Paper TL;DR

The paper introduced Markov games, a model from game theory, to the AI/ML community as a way of thinking about multi-agent RL. It also provided a concrete algorithm for solving such problems—minimax Q-learning. It provided empirical results showing advantages of this approach over standard Q-learning.

Overall Outlook

I’m glad I wrote the paper. At the time, I was enthralled by the idea of reinforcement learning and wanted to apply the ideas to a kind of video game called “sumo” that my mentor David Ackley had designed. Thinking about the game, it became clear to me that Q-learning, which was still young, wouldn’t be able to generate a good strategy for the game—some random behavior is needed to fake out the opponent. That insight led me to learning about game theory and ultimately I saw that a natural extension of the Markov decision process (MDP) model—so popular for understanding RL environments—could capture this kind of problem quite well. The basic idea of the model is simple to conceptualize if you are already familiar with MDPs. An MDP consists of a set of states, a set of actions, a transition function describing the impact of the selection of an action on the current state, and a reward function associated with states and actions that should be maximized. A Markov game adds a second set of actions under the control of a second agent. One agent is selecting actions to maximize reward and the other is selecting actions to minimize it. Any MDP is just a Markov game where the minimizer has only one choice in every state. Classic zero-sum matrix games are Markov games where there is only one state. Any standard board-game where the players take turns can be viewed as a Markov game, but the model can also express games where the players must make their choices simultaneously. The paper described these connections and also provided a Q-learning-like algorithm for learning optimal decisions in these games. I thought it was useful to broaden the standard MDP model to allow for more decision makers.

Looking back, I’m heartened that other people found this idea useful as well.

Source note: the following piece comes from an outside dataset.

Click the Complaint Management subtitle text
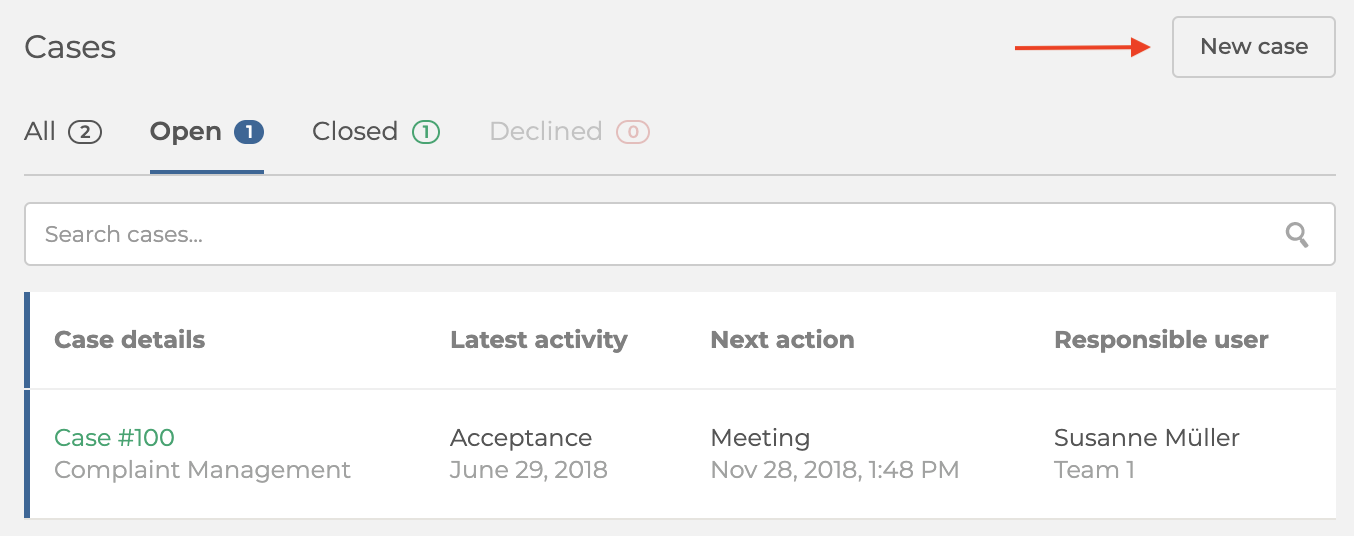 [x=202, y=470]
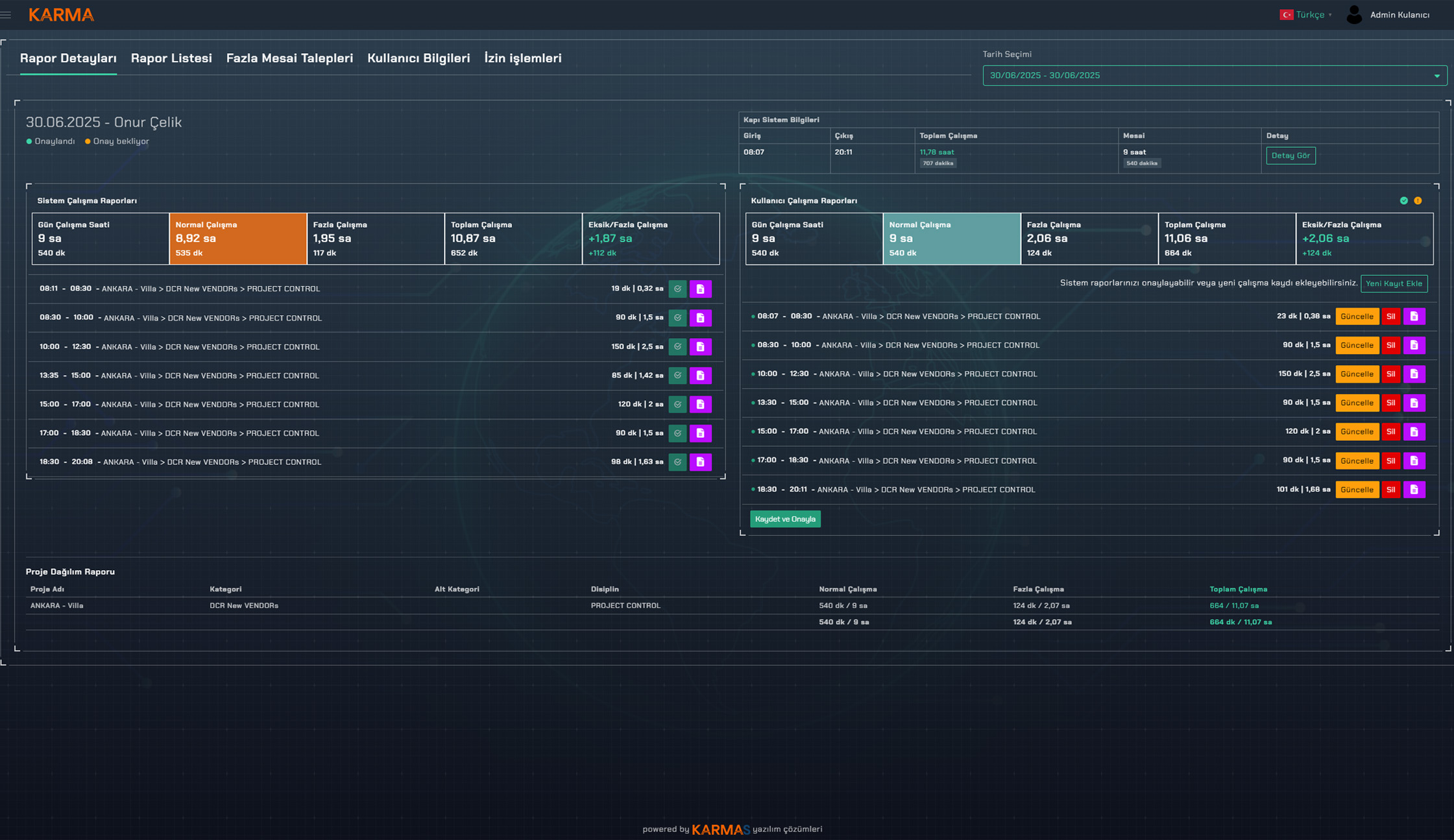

I learned a few things about the problem in the years that followed publication:

  • I couldn’t prove that minimax-Q converged, although it sure seemed like it should. Later, I connected with Csaba Szespvari, who helped me articulate specific conditions for convergence, which minimax-Q satisfied (whew!). Those conditions were helpful for proving convergence of a bunch of other learning rules, so I’m glad we did that.
  • I later learned that the Markov games model was better known by a different name—“stochastic games”. I wish I had used that name. I also found out that some convergence results were known about the model (1953) from BEFORE MDPs were even invented (1957). Specifically, the value-iteration algorithm for computing optimal policies for MDPs was already proven to converge for the more general stochastic games model. I was thinking that Markov games were a generalization of MDPs, but, really, MDPs are a restriction of Markov/stochastic games!
  • I was really interested in the general-sum version of the problem, but couldn’t figure out anything concrete in time for the paper. I kind of brushed it off, saying “Only the specific case of two-player zero-sum games is addressed…”, thinking I’d have something more to say by the next deadline. Turns out, the general sum case is really really really subtle. I got to write several more papers about it and there’s still plenty more to say because it’s not really clear that the general sum setting can be meaningfully solved. So, that’s been good and bad.

Opportunities for Improvement

I wish I had gotten more into general sum games in the paper. There was a followup paper later that addressed general sum games in a way that I think is unsatisfactory. That paper led to two other papers pointing out its shortcomings, so I won’t belabor the point here. But, I might have been able to save a lot of people a lot of trouble if I had clarified what was known about general sum games in this paper.

You know, or not. Maybe this explicit back and forth was needed to explore the idea.

But, apart from the general sum games issue, I think one major improvement over this paper was the work on “R-Max”, which showed how a polynomial bound on the number of suboptimal actions could be made when learning in Markov games. (Link: http://www.jmlr.org/papers/v3/brafman02a.html .) It’s still useful to have a model-free method like minimax-Q, but the guarantees for R-Max are so much nicer. In particular, the R-Max algorithm is model based—it uses its experience to build an approximate version of the Markov game it is in. For states that have not been visited sufficiently, it substitutes in an artificial large reward that is the maximum possible reward. That’s where the name “R-Max” comes from. This choice means that learners are drawn to states they haven’t visited many times, leading to improvements to their model. These days, people use R-Max as an approach for learning in MDPs. But, the paper presents it in the context of zero-sum games and shows that it results in near optimal behavior in all but a polynomial number of steps.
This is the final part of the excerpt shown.